EXERCISE INPUT —
□ □ □ □ □

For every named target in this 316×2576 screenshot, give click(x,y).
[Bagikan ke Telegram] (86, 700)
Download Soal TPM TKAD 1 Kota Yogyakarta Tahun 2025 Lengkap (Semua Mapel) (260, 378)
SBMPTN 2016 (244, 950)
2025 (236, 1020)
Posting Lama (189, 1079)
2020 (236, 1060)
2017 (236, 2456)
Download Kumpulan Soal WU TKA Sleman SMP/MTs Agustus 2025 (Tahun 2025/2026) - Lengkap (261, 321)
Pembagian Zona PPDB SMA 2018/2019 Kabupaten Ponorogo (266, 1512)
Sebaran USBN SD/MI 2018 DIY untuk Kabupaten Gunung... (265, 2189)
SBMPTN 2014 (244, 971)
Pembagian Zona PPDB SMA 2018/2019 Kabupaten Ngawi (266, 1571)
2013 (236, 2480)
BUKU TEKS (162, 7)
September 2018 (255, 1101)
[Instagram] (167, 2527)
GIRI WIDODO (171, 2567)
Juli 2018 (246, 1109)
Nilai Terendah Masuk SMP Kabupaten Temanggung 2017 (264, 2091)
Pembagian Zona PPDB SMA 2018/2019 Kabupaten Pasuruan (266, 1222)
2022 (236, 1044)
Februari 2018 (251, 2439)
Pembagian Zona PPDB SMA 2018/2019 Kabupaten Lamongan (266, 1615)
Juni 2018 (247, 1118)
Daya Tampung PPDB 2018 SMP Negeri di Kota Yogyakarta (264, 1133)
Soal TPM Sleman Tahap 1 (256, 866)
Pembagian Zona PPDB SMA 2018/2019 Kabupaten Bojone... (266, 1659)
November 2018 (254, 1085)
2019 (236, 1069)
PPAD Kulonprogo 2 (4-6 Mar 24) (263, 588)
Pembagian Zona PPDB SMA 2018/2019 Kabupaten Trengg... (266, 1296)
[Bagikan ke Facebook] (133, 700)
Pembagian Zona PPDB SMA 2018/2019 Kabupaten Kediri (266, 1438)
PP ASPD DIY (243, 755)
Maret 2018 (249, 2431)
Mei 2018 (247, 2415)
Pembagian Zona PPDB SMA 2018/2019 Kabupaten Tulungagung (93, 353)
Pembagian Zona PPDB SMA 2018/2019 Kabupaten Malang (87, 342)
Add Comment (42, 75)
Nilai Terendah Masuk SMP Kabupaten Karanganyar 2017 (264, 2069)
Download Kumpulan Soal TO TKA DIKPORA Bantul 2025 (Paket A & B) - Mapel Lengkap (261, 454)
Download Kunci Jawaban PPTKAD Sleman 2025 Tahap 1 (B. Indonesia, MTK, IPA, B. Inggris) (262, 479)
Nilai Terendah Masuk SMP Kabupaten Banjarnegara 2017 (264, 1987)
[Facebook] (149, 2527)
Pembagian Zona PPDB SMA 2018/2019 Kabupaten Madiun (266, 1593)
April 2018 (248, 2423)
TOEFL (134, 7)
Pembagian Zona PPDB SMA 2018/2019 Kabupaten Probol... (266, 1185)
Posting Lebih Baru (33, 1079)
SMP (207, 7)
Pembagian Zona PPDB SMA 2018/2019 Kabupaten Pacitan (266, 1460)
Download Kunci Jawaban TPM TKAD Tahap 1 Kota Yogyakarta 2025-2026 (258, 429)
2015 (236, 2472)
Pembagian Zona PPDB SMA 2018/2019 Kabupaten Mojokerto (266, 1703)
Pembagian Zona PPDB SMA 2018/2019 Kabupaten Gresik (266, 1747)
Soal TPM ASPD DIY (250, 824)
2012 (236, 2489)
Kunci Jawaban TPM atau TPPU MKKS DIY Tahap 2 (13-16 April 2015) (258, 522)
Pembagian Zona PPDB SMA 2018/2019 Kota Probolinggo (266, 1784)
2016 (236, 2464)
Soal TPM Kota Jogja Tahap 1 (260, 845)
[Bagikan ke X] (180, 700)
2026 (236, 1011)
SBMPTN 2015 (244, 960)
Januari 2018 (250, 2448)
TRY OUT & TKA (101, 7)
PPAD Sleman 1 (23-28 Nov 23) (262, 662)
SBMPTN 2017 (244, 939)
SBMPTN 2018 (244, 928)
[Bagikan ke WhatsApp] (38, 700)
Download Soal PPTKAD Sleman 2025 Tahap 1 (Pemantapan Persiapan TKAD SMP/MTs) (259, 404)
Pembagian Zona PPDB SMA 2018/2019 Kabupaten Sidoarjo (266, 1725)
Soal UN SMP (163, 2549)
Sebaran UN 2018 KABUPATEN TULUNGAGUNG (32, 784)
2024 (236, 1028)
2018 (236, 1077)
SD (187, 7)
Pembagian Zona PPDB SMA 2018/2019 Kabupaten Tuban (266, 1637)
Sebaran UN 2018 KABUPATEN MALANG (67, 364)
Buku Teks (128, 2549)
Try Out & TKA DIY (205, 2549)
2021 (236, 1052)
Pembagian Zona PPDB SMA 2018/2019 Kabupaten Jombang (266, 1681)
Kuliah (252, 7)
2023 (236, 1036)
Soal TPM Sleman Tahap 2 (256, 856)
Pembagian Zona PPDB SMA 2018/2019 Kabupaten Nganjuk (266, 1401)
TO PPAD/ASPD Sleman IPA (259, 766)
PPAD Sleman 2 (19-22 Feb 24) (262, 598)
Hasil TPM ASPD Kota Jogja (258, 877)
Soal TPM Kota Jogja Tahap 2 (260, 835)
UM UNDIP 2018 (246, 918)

□ □ □ □ □

AIM OF THE EXERCISE — Restate each record word for word.

ANSWER TO THE PROBLEM —
For every named target in this 316×2576 screenshot, give click(x,y).
[Bagikan ke Telegram] (86, 700)
Download Soal TPM TKAD 1 Kota Yogyakarta Tahun 2025 Lengkap (Semua Mapel) (260, 378)
SBMPTN 2016 (244, 950)
2025 (236, 1020)
Posting Lama (189, 1079)
2020 (236, 1060)
2017 (236, 2456)
Download Kumpulan Soal WU TKA Sleman SMP/MTs Agustus 2025 (Tahun 2025/2026) - Lengkap (261, 321)
Pembagian Zona PPDB SMA 2018/2019 Kabupaten Ponorogo (266, 1512)
Sebaran USBN SD/MI 2018 DIY untuk Kabupaten Gunung... (265, 2189)
SBMPTN 2014 (244, 971)
Pembagian Zona PPDB SMA 2018/2019 Kabupaten Ngawi (266, 1571)
2013 (236, 2480)
BUKU TEKS (162, 7)
September 2018 (255, 1101)
[Instagram] (167, 2527)
GIRI WIDODO (171, 2567)
Juli 2018 (246, 1109)
Nilai Terendah Masuk SMP Kabupaten Temanggung 2017 (264, 2091)
Pembagian Zona PPDB SMA 2018/2019 Kabupaten Pasuruan (266, 1222)
2022 (236, 1044)
Februari 2018 (251, 2439)
Pembagian Zona PPDB SMA 2018/2019 Kabupaten Lamongan (266, 1615)
Juni 2018 (247, 1118)
Daya Tampung PPDB 2018 SMP Negeri di Kota Yogyakarta (264, 1133)
Soal TPM Sleman Tahap 1 (256, 866)
Pembagian Zona PPDB SMA 2018/2019 Kabupaten Bojone... (266, 1659)
November 2018 (254, 1085)
2019 (236, 1069)
PPAD Kulonprogo 2 (4-6 Mar 24) (263, 588)
Pembagian Zona PPDB SMA 2018/2019 Kabupaten Trengg... (266, 1296)
[Bagikan ke Facebook] (133, 700)
Pembagian Zona PPDB SMA 2018/2019 Kabupaten Kediri (266, 1438)
PP ASPD DIY (243, 755)
Maret 2018 (249, 2431)
Mei 2018 (247, 2415)
Pembagian Zona PPDB SMA 2018/2019 Kabupaten Tulungagung (93, 353)
Pembagian Zona PPDB SMA 2018/2019 Kabupaten Malang (87, 342)
Add Comment (42, 75)
Nilai Terendah Masuk SMP Kabupaten Karanganyar 2017 (264, 2069)
Download Kumpulan Soal TO TKA DIKPORA Bantul 2025 (Paket A & B) - Mapel Lengkap (261, 454)
Download Kunci Jawaban PPTKAD Sleman 2025 Tahap 1 (B. Indonesia, MTK, IPA, B. Inggris) (262, 479)
Nilai Terendah Masuk SMP Kabupaten Banjarnegara 2017 (264, 1987)
[Facebook] (149, 2527)
Pembagian Zona PPDB SMA 2018/2019 Kabupaten Madiun (266, 1593)
April 2018 (248, 2423)
TOEFL (134, 7)
Pembagian Zona PPDB SMA 2018/2019 Kabupaten Probol... (266, 1185)
Posting Lebih Baru (33, 1079)
SMP (207, 7)
Pembagian Zona PPDB SMA 2018/2019 Kabupaten Pacitan (266, 1460)
Download Kunci Jawaban TPM TKAD Tahap 1 Kota Yogyakarta 2025-2026 (258, 429)
2015 (236, 2472)
Pembagian Zona PPDB SMA 2018/2019 Kabupaten Mojokerto (266, 1703)
Pembagian Zona PPDB SMA 2018/2019 Kabupaten Gresik (266, 1747)
Soal TPM ASPD DIY (250, 824)
2012 (236, 2489)
Kunci Jawaban TPM atau TPPU MKKS DIY Tahap 2 (13-16 April 2015) (258, 522)
Pembagian Zona PPDB SMA 2018/2019 Kota Probolinggo (266, 1784)
2016 (236, 2464)
Soal TPM Kota Jogja Tahap 1 (260, 845)
[Bagikan ke X] (180, 700)
2026 (236, 1011)
SBMPTN 2015 (244, 960)
Januari 2018 (250, 2448)
TRY OUT & TKA (101, 7)
PPAD Sleman 1 (23-28 Nov 23) (262, 662)
SBMPTN 2017 (244, 939)
SBMPTN 2018 (244, 928)
[Bagikan ke WhatsApp] (38, 700)
Download Soal PPTKAD Sleman 2025 Tahap 1 (Pemantapan Persiapan TKAD SMP/MTs) (259, 404)
Pembagian Zona PPDB SMA 2018/2019 Kabupaten Sidoarjo (266, 1725)
Soal UN SMP (163, 2549)
Sebaran UN 2018 KABUPATEN TULUNGAGUNG (32, 784)
2024 (236, 1028)
2018 (236, 1077)
SD (187, 7)
Pembagian Zona PPDB SMA 2018/2019 Kabupaten Tuban (266, 1637)
Sebaran UN 2018 KABUPATEN MALANG (67, 364)
Buku Teks (128, 2549)
Try Out & TKA DIY (205, 2549)
2021 (236, 1052)
Pembagian Zona PPDB SMA 2018/2019 Kabupaten Jombang (266, 1681)
Kuliah (252, 7)
2023 (236, 1036)
Soal TPM Sleman Tahap 2 (256, 856)
Pembagian Zona PPDB SMA 2018/2019 Kabupaten Nganjuk (266, 1401)
TO PPAD/ASPD Sleman IPA (259, 766)
PPAD Sleman 2 (19-22 Feb 24) (262, 598)
Hasil TPM ASPD Kota Jogja (258, 877)
Soal TPM Kota Jogja Tahap 2 (260, 835)
UM UNDIP 2018 (246, 918)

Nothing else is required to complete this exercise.